The Sweden-based VPN provider Mullvad says that it was recently served with a search warrant by police that demanded the company turn over logs of user data. The only problem? Mullvad doesn’t appear to collect any such logs.
On Thursday, the company published a blog post about the incident, saying that two days earlier, on April 18, officers from the National Operations Department—Sweden’s top police force—visited the VPN provider’s headquarters with the intent to “seize computers with customer data.” Mullvad says that the cops walked away empty handed:
Swedish Police...intended to seize computers with customer data. In line with our policies such customer data did not exist. We argued they had no reason to expect to find what they were looking for and any seizures would therefore be illegal under Swedish law. After demonstrating that this is indeed how our service works and them consulting the prosecutor they left without taking anything and without any customer information.

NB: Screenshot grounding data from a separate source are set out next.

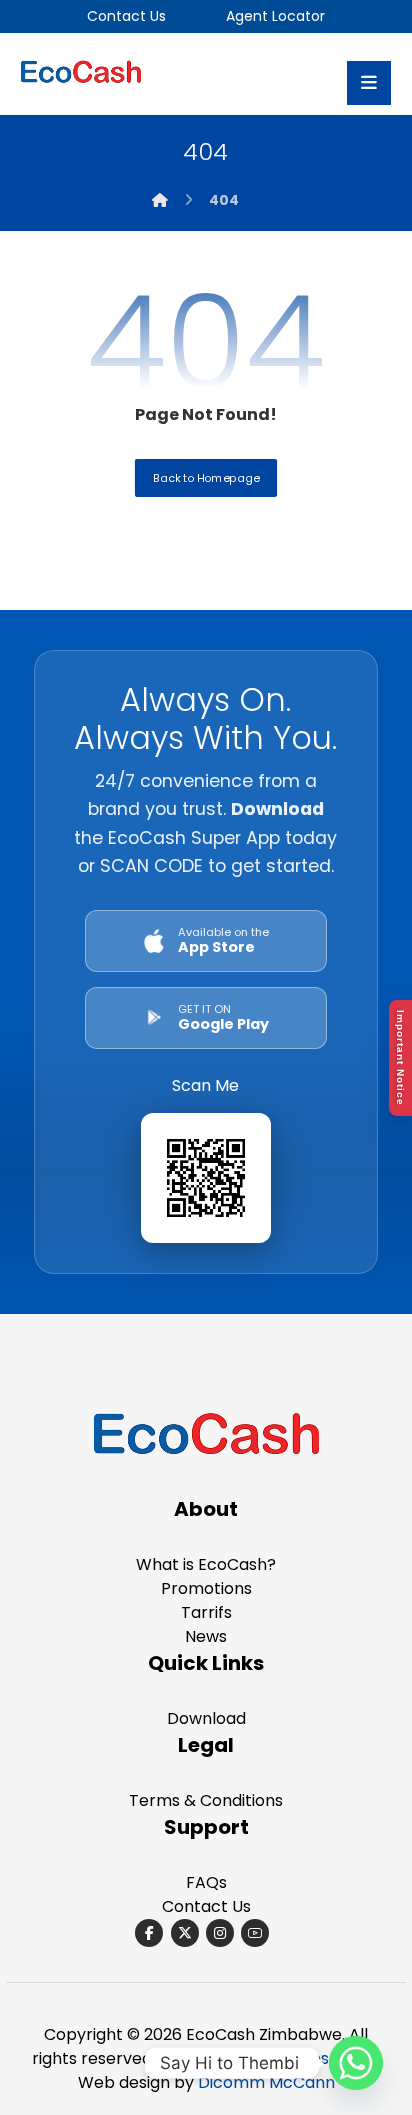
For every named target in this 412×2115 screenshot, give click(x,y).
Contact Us (126, 16)
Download (206, 1718)
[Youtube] (255, 1933)
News (206, 1636)
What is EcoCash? (206, 1564)
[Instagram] (220, 1933)
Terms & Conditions (206, 1800)
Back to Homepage (206, 476)
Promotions (206, 1588)
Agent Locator (273, 16)
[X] (185, 1933)
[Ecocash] (81, 73)
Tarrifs (206, 1612)
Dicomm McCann (266, 2082)
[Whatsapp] (356, 2063)
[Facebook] (149, 1933)
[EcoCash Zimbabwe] (206, 1437)
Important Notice (400, 1058)
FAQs (206, 1882)
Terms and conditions (244, 2058)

The question of whether VPN companies collect and store logs of user data is a big issue for the industry. The whole point of a VPN is that it’s supposed to protect your privacy—and that means the ability to route your web traffic through a provider’s servers without the company collecting data that can later be turned over to police or sold to a third-party. Almost all companies swear that they don’t collect logs—and that they never would. However, incidents involving police have revealed multiple times that companies either have been collecting information unbeknownst to their users or that they have collected information about a specific user at the behest of police.
That’s what happened in the case of a provider called PureVPN in 2017. The U.S. Justice Department arrested a cyberstalker accused of despicable activity by grabbing IP address logs that had been collected by the privacy provider. Arresting a cyberstalker is a good thing, but what the arrest revealed was that PureVPN had been keeping information that a lot of users thought was private. (It should be noted that PureVPN has since committed to a “zero-logs” policy, and says it uses independent audits to verify this commitment).
There are obviously some pretty bad people out there and there are clearly times when cops really need access to a person’s web activity. Unfortunately, companies that collect user logs defeat the entire point of a VPN. The whole point is that nobody has access to your data but you.
Gizmodo reached out to Sweden’s National Operations Department to inquire about the incident involving Mullvad and will update this story if we hear back.